Regarding motor performance, a recent meta-analysis confirmed that a-tDCS increases corticospinal excitability of the M1 (i.e. MEP size), intracortical facilitation and decrease short-interval intracortical inhibition in healthy individuals [
318,
319], which could implicate increased motor performance, but only one study using HD-tDCS was included [
34]. Different studies have used tDCS for motor performance enhancement, with some showing positive results while others null results (see the meta-analysis by Machado et al. [
320] for a detailed discussion on the effect of tDCS on exercise performance). Radel et al. [
321] and Flood et al. [
322] were the only two studies to test the effects of HD-tDCS (4X1 ring montage) on the time to task failure on a submaximal contraction of the elbow flexors and knee extensors, respectively, in healthy adults and showed no improvement. These results were confirmed in a recent meta-analysis that showed no significant improvement in isometric strength performance [
323]. On the other hand, HD-tDCS (1 mA for 15 min) over bilateral M1 during motor training (3 days) improved unimanual and bimanual dexterity in healthy individuals, suggesting a positive effect on motor learning [
324,
325]. However, these studies did not include groups receiving conventional tDCS to compare efficiency between both techniques.

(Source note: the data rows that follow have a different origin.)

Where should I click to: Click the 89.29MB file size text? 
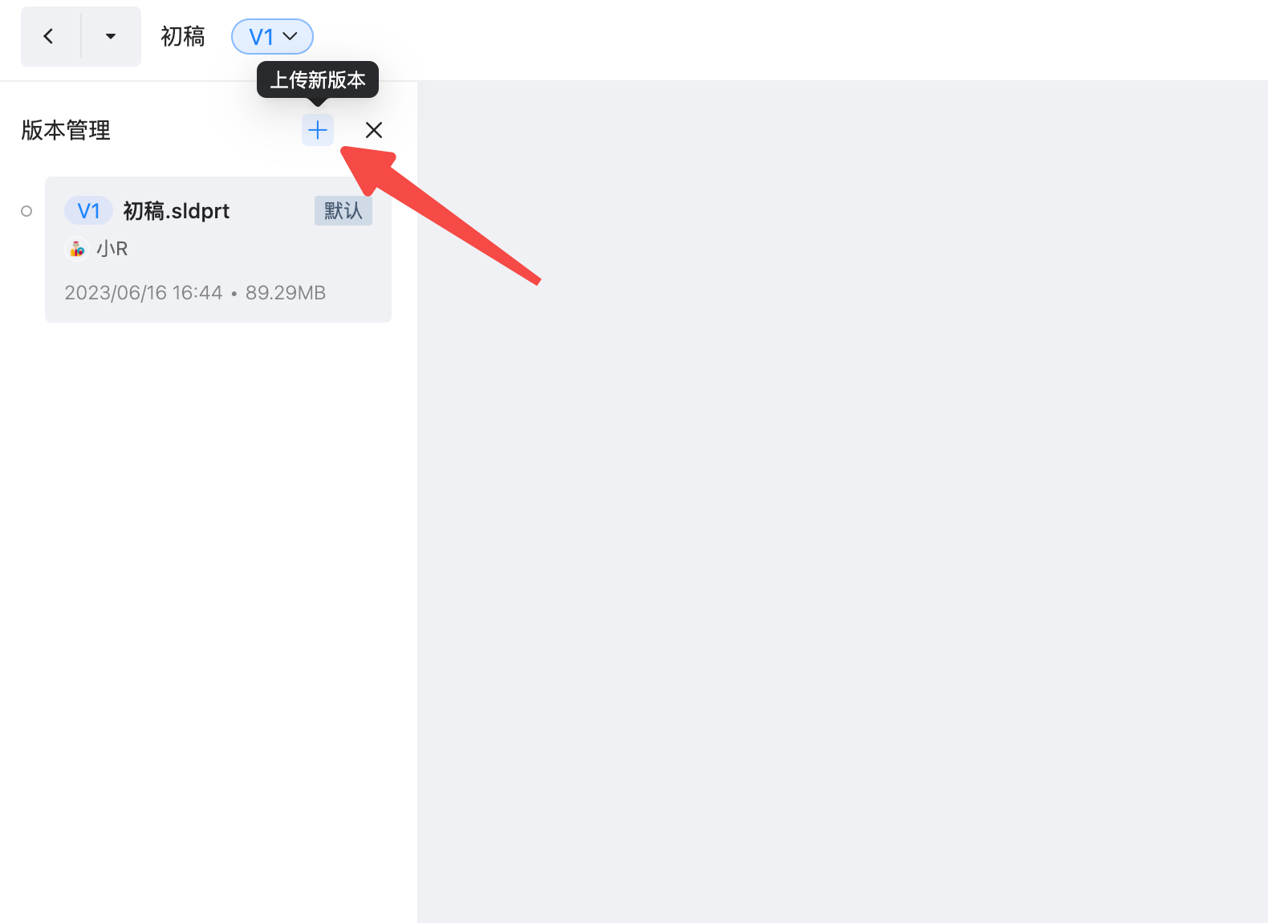pyautogui.click(x=286, y=293)
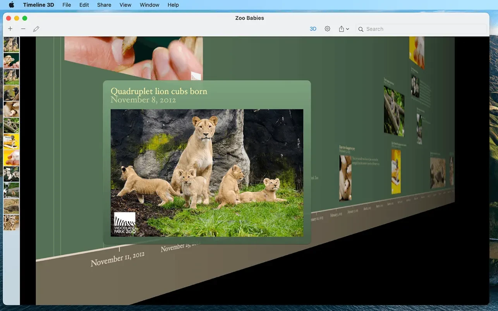Click the minus button to remove event
Image resolution: width=498 pixels, height=311 pixels.
click(23, 29)
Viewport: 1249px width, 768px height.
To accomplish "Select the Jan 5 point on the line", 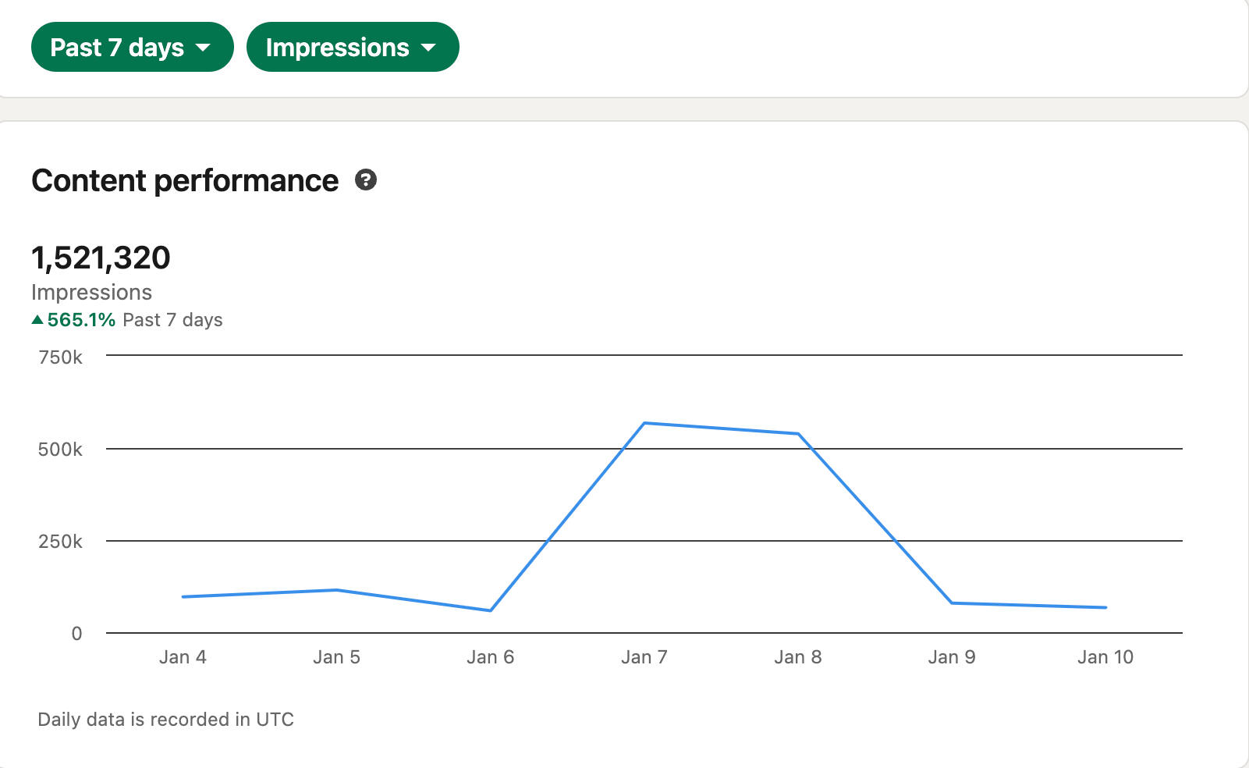I will click(x=336, y=590).

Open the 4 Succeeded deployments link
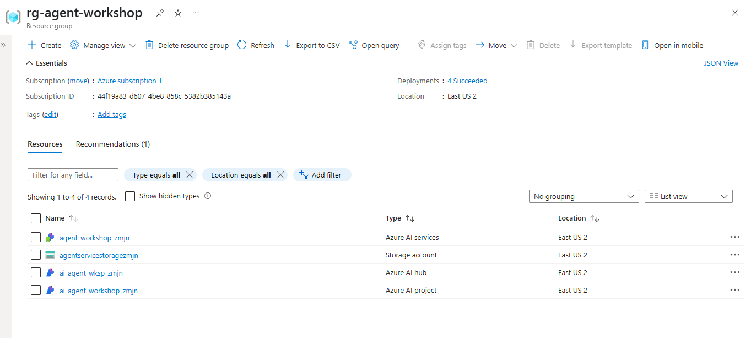(x=467, y=81)
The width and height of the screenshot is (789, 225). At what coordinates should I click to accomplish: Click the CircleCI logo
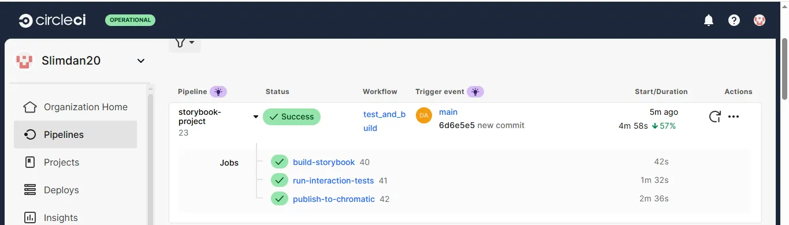53,20
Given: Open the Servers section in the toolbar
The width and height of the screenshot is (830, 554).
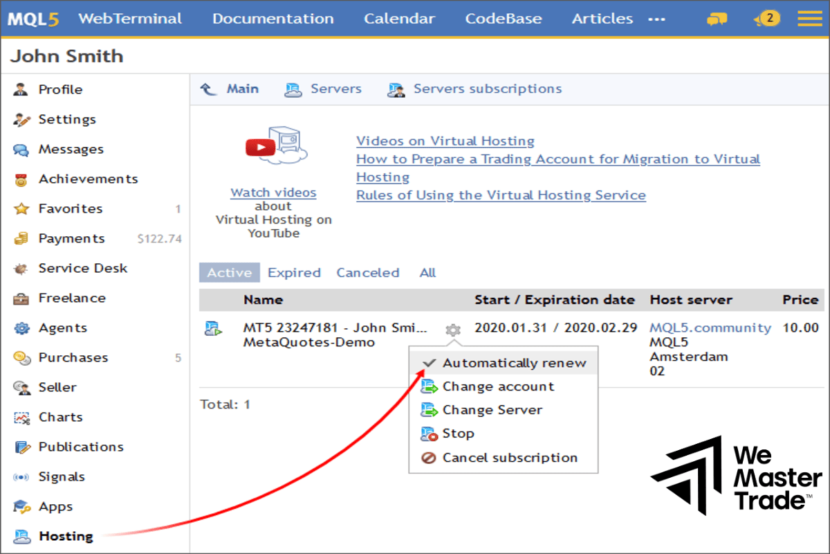Looking at the screenshot, I should pos(336,89).
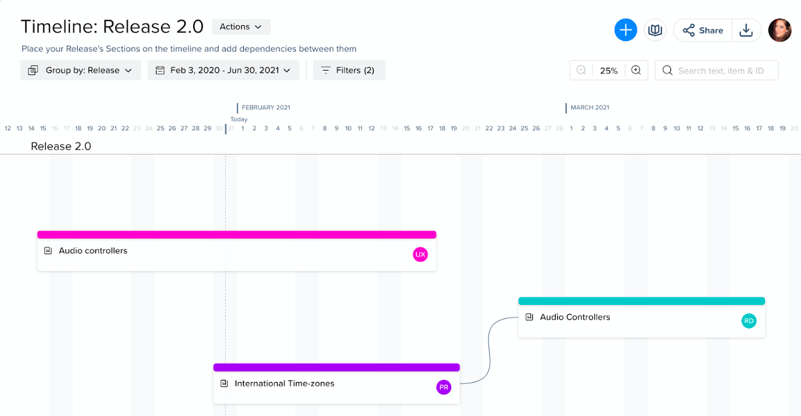This screenshot has width=801, height=416.
Task: Click the zoom in magnifier icon
Action: coord(636,71)
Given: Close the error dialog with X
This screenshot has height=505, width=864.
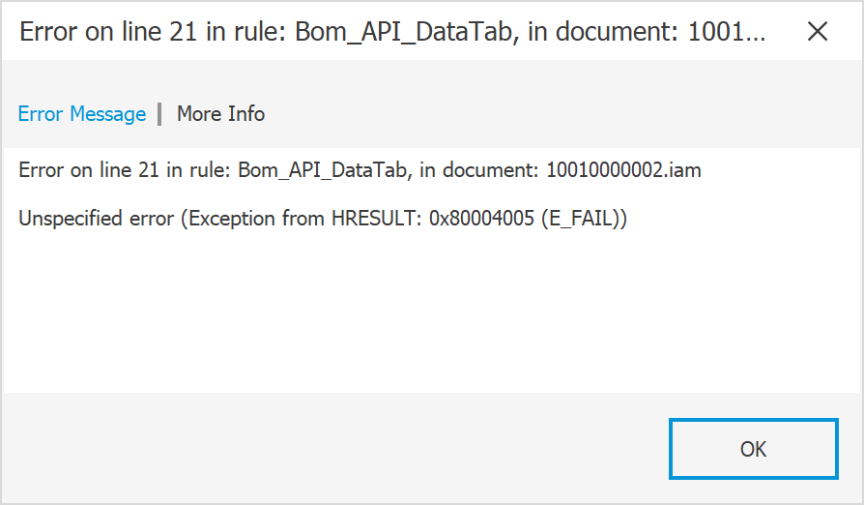Looking at the screenshot, I should (817, 32).
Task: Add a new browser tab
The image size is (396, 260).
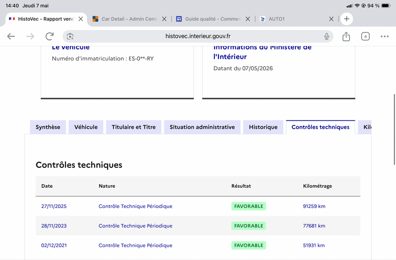Action: pyautogui.click(x=347, y=19)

Similar results of motor learning were also shown with conventional tDCS (2 mA for 20 min) over the M1 applied during motor training (5 days) in healthy individuals [
326]. In fact, meta-analytical evidence has confirmed that both single and multiple session of tDCS applied over the M1 improves motor learning in healthy individuals and post-stroke patients [
133,
327]. So far, Cole et al. [
328] performedthe only study comparing the effects of conventional and HD-tDCS (4X1) over the M1 on motor learning in a group of children. Participants underwent training over five consecutive days and were assessed at baseline, post-training and 6 weeks after training (i.e., retention). Both conventional and HD-tDCS similarly improved motor learning not only after training but also after 6 weeks as compared to the sham group [
328].
In sum, HD-tDCS holds the promise to be more effective than conventional tDCS, though since it is a relatively new technique, there is a small number of studies using HD-tDCS, and especially, comparing both forms of stimulation. Soon, systematic reviews and meta-analytical studies may be able to compare outcomes between techniques to elucidate efficiency. So far, the results found for HD-tDCS are at least comparable to conventional tDCS.